Because both proposals represent new mandates on business, they are not likely to find enough current support among Republicans to gain passage, Mr. Delaplane said.
Ms. Combs said the deficit and debt debate affects new efforts on retirement plans as well. "Expanding coverage actually costs revenue, and in this kind of environment, legislative proposals that come with a price tag have a very high hurdle to overcome because they have to be paid for," Ms. Combs said.
The USA Retirement Funds concept
The USA Retirement Funds idea, yet to be written into bill form, is advocated by U.S. Sen. Tom Harkin, D-Iowa, who has called for the creation of privately run retirement funds for employers who do not currently have defined contribution (DC) or defined benefit (DB) plans, or a plan that does not offer what the law would define as adequate employer contributions. Under Harkin's idea, the USA Retirement Funds would manage retirement assets on behalf of workers and pay an annuity based on each worker's contributions.
The funds would be overseen by independent boards of trustees, which would include employee, retiree, and employer representatives who would act as fiduciaries. Employers would not be required to guarantee the funds nor be responsible for making up an actuarial shortfall, as is required under similar DB plans.
Ms. Combs indicated that Sen. Harkin, who is not running for re-election in 2014, would need to drop the imposition of the mandate in order to muster Republican support. "It would have to be a bipartisan agreement, and there's no way that will happen with an employer mandate," she said.
Automatic IRA proposal
The proposal for automatic IRAs has been included in President Obama's previous proposed budgets. The idea has bipartisan roots, as it was initially floated in 2006 by researchers at the conservative Heritage Foundation as well as the left-center Brookings Institution.

→ **Problems to solve**:
1. Copy the passage on retirement plan proposals word for word, starting at the words "Ms. Combs said the" and ending after the words "Ms. Combs said.".
2. In the passage on retirement plan proposals, who first put forward the automatic IRA idea in 2006?
The material after this point was taken from a different source.

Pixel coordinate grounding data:
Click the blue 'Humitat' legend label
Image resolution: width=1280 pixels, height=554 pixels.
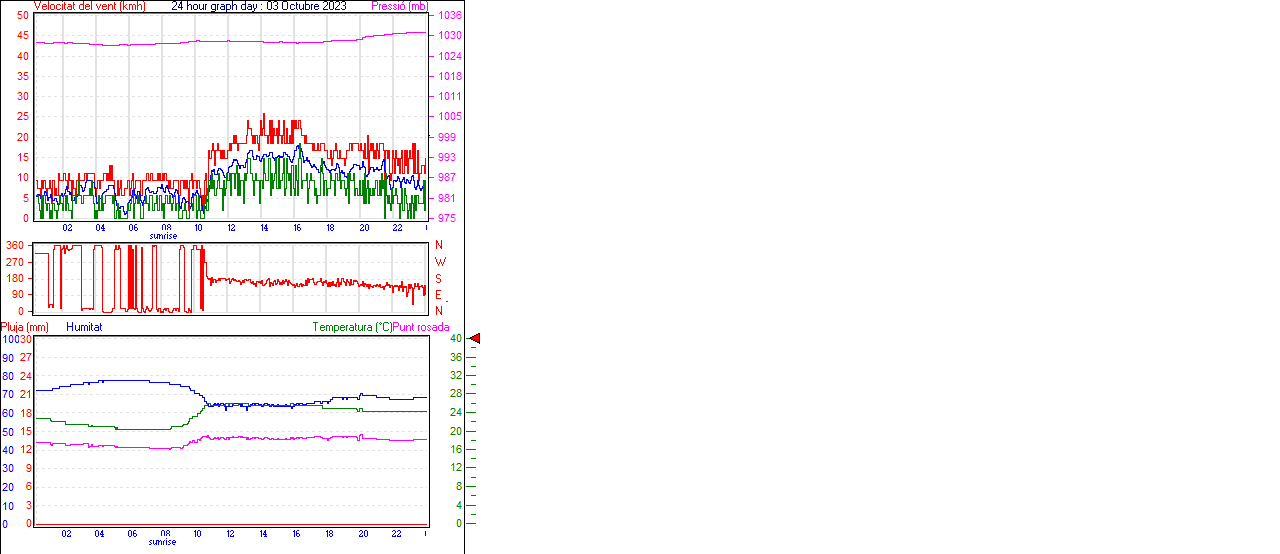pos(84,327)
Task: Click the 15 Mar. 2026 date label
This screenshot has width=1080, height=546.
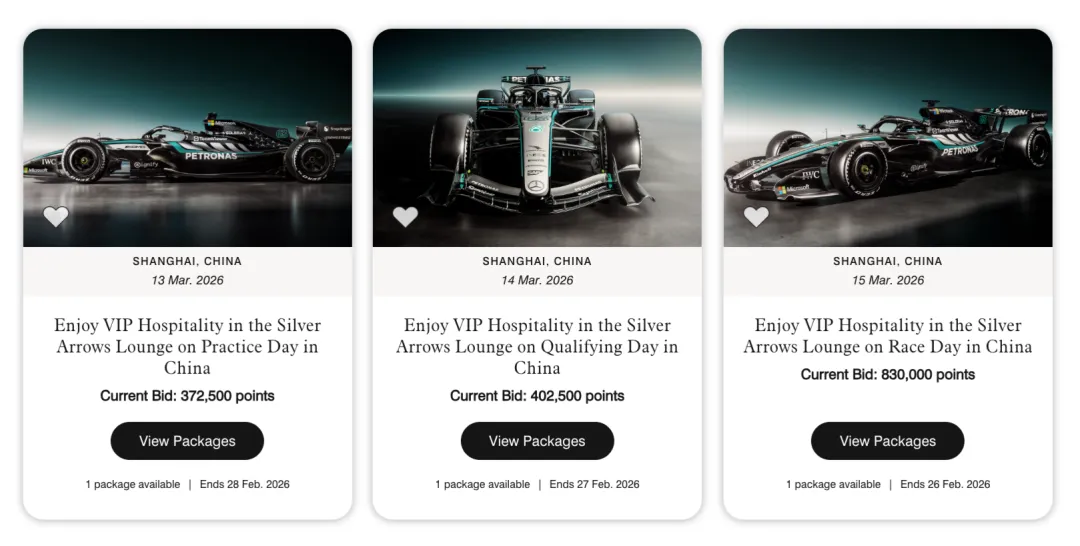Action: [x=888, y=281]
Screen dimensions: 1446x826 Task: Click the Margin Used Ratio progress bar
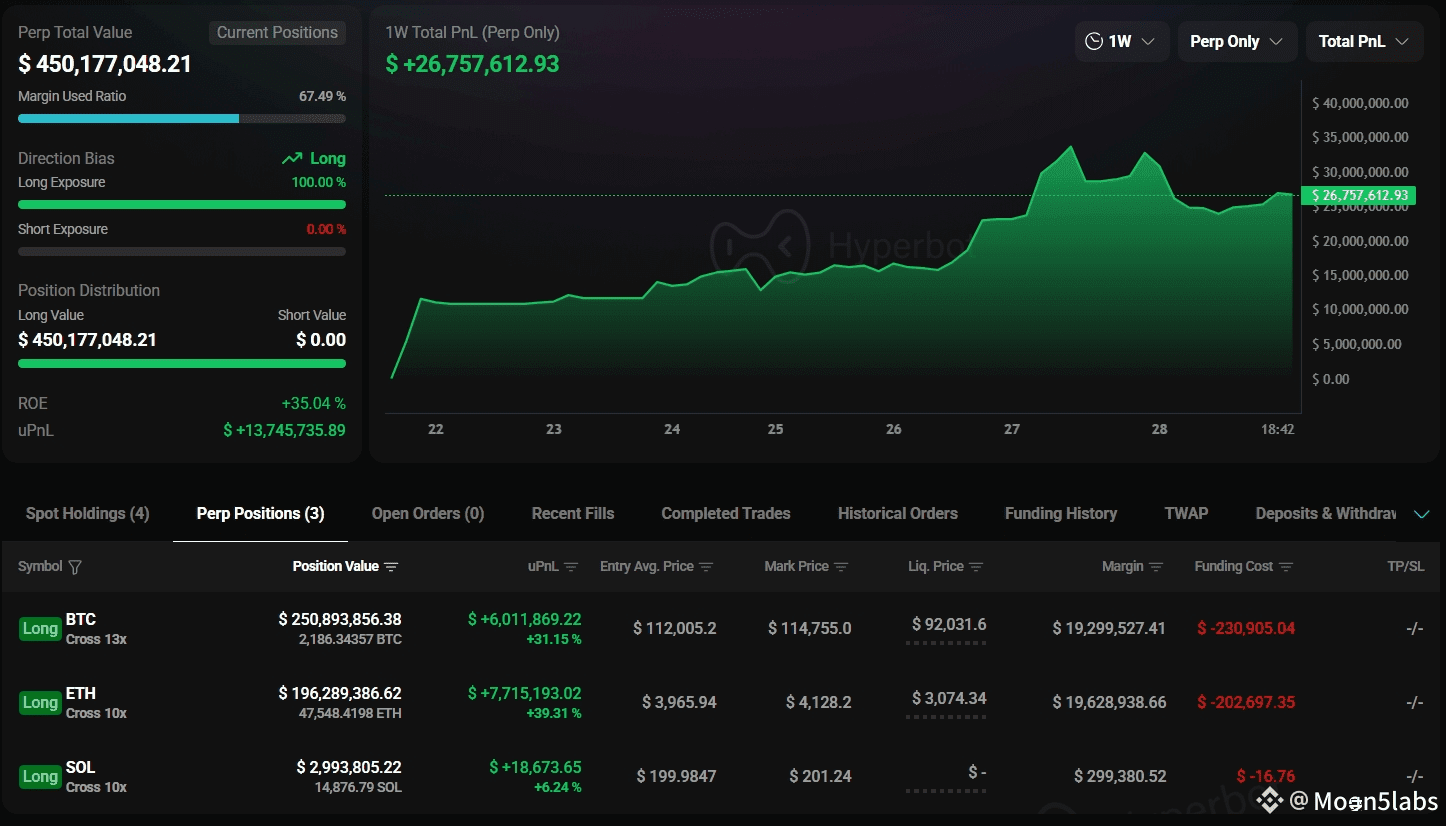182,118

→ **Answers per task**:
1.
Ms. Combs said the deficit and debt debate affects new efforts on retirement plans as well. "Expanding coverage actually costs revenue, and in this kind of environment, legislative proposals that come with a price tag have a very high hurdle to overcome because they have to be paid for," Ms. Combs said.

2. Researchers at the conservative Heritage Foundation and the left-center Brookings Institution.